Евтей снова сердито уставился на Адама Жору, который стоял, опустив голову и пошатываясь от слабости, потом перевел равнодушный взгляд на голосивших женщин, которые в отчаянии рвали на себе волосы, то и дело прикасаясь руками к застывшим лицам мертвецов. Колокольный звон не прекращался. Когда покойников стали снимать с подводы, Данилов, только теперь обративший внимание на заупокойный звон, размашисто перекрестился и, повернувшись, посмотрел через плечо на церковь с позеленевшими луковками куполов. Он искал глазами кого-нибудь, с кем можно было поговорить. Рядом стоял его первенец, Прикоп.

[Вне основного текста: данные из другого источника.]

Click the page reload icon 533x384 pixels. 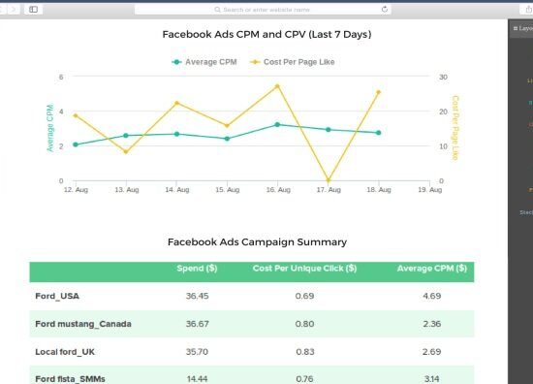(385, 9)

— Ишь, какой звонкий! — обратился он к сыну.

Прикоп засмеялся и пожал плечами:

— Денег ты на него довольно ухлопал… То-то он и звенит.

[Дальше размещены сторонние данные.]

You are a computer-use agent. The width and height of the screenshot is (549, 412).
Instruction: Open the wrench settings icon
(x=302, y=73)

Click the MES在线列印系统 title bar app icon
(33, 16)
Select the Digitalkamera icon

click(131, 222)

Евтей заморгал и наморщил лоб, улыбаясь в бороду.

— Что верно, то верно, — сказал он с важностью. — Звенит, как серебряный…

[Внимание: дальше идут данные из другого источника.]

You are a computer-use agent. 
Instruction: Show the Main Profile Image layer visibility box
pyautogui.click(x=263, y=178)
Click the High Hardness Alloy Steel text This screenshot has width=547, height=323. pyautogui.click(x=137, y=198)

Сделав серьезное лицо, он снова перекрестился, потому что мимо него в эту минуту проносили покойников. Когда вслед за ними прошел поддерживаемый матерью Адам, Евтей состроил кислую рожу и отвернулся.

— Хватит, ребята, пошли! — сердито крикнул он сыновьям.

Его двое сыновей, Прикоп и Симион, послушно отправились за родителем. Оба они были рослые, плечистые парни, но нравом вовсе друг на друга не похожи. Старший, Прикоп, был серьезным, сдержанным, с холодным, проницательным взглядом. Когда он улыбался, казалось, что он над кем-то смеется. Так было и теперь: в его ответе отцу могла быть насмешка, а могло ее и не быть: трудно было угадать, что у него на уме.

В отличие от брата, Симион был весельчаком. Он стоял, сдвинув кожаный картуз набекрень, с красным шарфом на шее, ухарски покачивая бедрами, поводя широкими плечами и мурлыкая себе под нос любовную песенку. Кроме песен да пляски, ему ни до чего не было дела. Вот и теперь: то, что с колоколен несся похоронный звон, то, что женщины выли на улице, провожая покойников, и ветер, завывая, мел серую пыльную дорогу, над которой нависало все то же мрачное облако, совершенно, по-видимому, не смущало Симиона. Он как ни в чем не бывало напевал свою песенку, весело озираясь по сторонам.

— Жалко, что и этот не сдох, — сказал он Прикопу, толкая его локтем в бок и указывая на Адама.

Прикоп поглядел на брата и понял, что веселье Симиона вовсе уж не было таким невинным, как это казалось; его квадратное скуластое лицо дышало ненавистью. Прикоп посмотрел вслед Адаму:

— Да он и так чуть жив, смотри! Неделю-две обязательно проболеет, потом, может, поправится, но здоровым уже все равно никогда не будет…

Симион покачал головой:

— Ты думаешь… Мало ты его знаешь.

В десяти шагах от них Адам остановился передохнуть, прислонившись к забору. Мать припала к его груди и начала тихо говорить ему что-то. Адам медленно опустился, весь как-то съежась, да так и остался под этим высоким дощатым забором.

— Будто меньше стал, чем раньше, — заметил Симион, с любопытством разглядывая парня.

Прикопу стало смешно. Они шли за отцом, не отставая от его широкой спины. Проходя мимо Адама и его матери, Симион нарочно громким голосом, в котором звучала непримиримая вражда, крикнул старухе:

— Эй, мамаша! Когда малого женишь?

Старуха, бледная как полотно, даже не оглянулась. Адам скорчившись и закрыв глаза, все еще сидел под забором. Услышав дышавшие ненавистью слова Симиона, он устремил на него мутный, блуждающий взгляд, потом снова опустил веки. Даниловы прошли дальше и опять сельская улица огласилась чистым тенором Симиона, распевавшего песню.